"The Ascent of Mt. Fuji" was quite a revelation when Arena Stage introduced it to America in 1975 - a contemporary Soviet play with political bite but no propaganda. Its characters were intensely human Communists arguing with each other about intensely human rights. There wasn't a tractor in sight.
The play's enthusiastic reception in the Soviet Union two years earlier made it seem even more of a marvel here. Detente was still a sweet young thing, but its future looked bright if such a play, which passionately defends intellectual freedom, could be a success in both Washington and Moscow.
Detente has aged, not always gracefully, since 1975, but "The Ascent of Mt. Fujii" is still going strong. Tonight the play opens the last season of "Hollywood Television Theater" on PBS in fascinating fashion. It begins at 8 on Channels 26, 53 and 22.
"Mt. Fuji," by Chingiz Aitmatov and Kaltai Mukhamedzhanov, is set far away from Mt. Fuji, Moscow, or practically anywhere else - in Kirghizia, a remote Soviet state near the Himalayas. Yet its characters do not seem remote at all. Their marital and professional insecurities are all too familiar, and they present their problems to each other as if they were in an American encounter group.
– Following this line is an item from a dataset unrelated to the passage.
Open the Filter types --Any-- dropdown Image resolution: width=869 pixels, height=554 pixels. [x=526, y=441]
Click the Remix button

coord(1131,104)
Four men, three of their wives and the men's old schoolteacher have gathered for a weekend outling atop a local hill that has been dubbed "Mt. Fuji" by one of the women. The men fought together in World War II after leaving school, and they pretend to be great comrades. But they're not, and a fifth member of their band, Sabur, is absent. One of the four told the authorities about a pacifist poem Sabur wrote during the war, and Sabur has suffered for it, psychologically, ever since.
The story comes out in bits and pieces. Recriminations fly, and just when an uneasy peace seems possible, the picnickers themselves are involved in an accident for which they must parcel out responsibility. The old issue comes to life.
Norman Lloyd's production - with Avery Schrieber, Andrea Marcovicci and Joseph Campanella as the most prominent actors - is not significantly different from Arena's. Television has not been used to take the play outdoors. But the play has plenty of fresh air as it is, giving us an uncommonly clear view of a closed society and bringing it surprisingly close to home.